I have over 300 tables in Oracle. Of them, some contain LOBs. Two of the ones I know, which consume a ton of space to house PDFs, are called JP_PDFS and JP_PRELIMPDFS. When I need a copy of this database DMP to transport to someone else, I don't need the contents of these tables to do a majority of so many other troubleshooting steps. So, I can export this database in two DMP files; one with the exclude directive and one with the include + content directives:
expdp full=n schemas=mySchema directory=DMPs dumpfile=mySchema_PDFS_schema.dmp logfile=expdp1.log include=TABLE:"IN('JP_PDFS','JP_PRELIMPDFS')" content=metadata_only
expdp full=n schemas=mySchema directory=DMPs dumpfile=mySchema_noPDFS.dmp logfile=expdp2.log exclude=TABLE:"IN('JP_PDFS','JP_PRELIMPDFS')"
Unfortunately, all LOBs are stored in PG_LARGEOBJECT. The references/pointers to the actual LO rows that comprise the LOB is stored in the aforementioned tables. But, there ARE other tables with LOBs I DO need to be exported to the .backup file with pg_dump.

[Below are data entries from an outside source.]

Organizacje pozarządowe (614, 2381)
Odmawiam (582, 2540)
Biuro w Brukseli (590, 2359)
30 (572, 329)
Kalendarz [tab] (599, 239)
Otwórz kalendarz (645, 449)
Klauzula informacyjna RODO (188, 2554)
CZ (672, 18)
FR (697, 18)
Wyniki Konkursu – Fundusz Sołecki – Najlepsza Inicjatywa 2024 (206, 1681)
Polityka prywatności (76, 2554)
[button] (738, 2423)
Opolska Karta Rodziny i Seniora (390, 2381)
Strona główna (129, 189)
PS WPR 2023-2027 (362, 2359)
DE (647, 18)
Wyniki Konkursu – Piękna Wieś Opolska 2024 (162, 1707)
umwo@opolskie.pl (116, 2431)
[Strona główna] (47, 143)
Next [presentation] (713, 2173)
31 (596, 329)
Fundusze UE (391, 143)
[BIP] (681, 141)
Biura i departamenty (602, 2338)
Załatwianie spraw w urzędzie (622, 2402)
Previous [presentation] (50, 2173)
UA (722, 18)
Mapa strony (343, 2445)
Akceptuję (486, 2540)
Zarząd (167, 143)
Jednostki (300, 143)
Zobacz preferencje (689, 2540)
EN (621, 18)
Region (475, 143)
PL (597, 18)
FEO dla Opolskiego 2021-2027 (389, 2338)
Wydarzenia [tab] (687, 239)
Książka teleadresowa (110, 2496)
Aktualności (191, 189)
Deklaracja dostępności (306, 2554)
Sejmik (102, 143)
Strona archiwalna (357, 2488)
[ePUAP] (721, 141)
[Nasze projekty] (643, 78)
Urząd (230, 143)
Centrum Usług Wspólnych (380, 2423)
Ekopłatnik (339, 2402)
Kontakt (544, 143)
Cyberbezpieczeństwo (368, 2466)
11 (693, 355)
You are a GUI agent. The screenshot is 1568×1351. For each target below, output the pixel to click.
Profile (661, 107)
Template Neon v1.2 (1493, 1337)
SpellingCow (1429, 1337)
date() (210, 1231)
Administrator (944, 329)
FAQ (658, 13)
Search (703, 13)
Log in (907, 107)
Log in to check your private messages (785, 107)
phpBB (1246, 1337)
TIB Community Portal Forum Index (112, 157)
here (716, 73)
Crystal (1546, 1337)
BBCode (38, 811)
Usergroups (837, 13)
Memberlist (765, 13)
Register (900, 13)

What I want is a way to do what I do in the Oracle world with PostgreSQL. I know how to export the schemas, only, for JP_PDFS and JP_PRELIMPDFS. But, is there a way to tell pg_dump to not include the objects from PG_LARGEOBJECT for the referenced items from both JP_PDFS and JP_PRELIMPDFS?
Thanks!
No, large objects don't “belong” to anybody. Either all of them are dumped (for a dump of the complete database ot if the -b
option of pg_dump
was used) or none.
Large objects are cumbersome and require a special API. If the size of your binary data doesn't exceed 1GB, consider using the data type bytea
for them. That is much easier to handle and will work like you expect.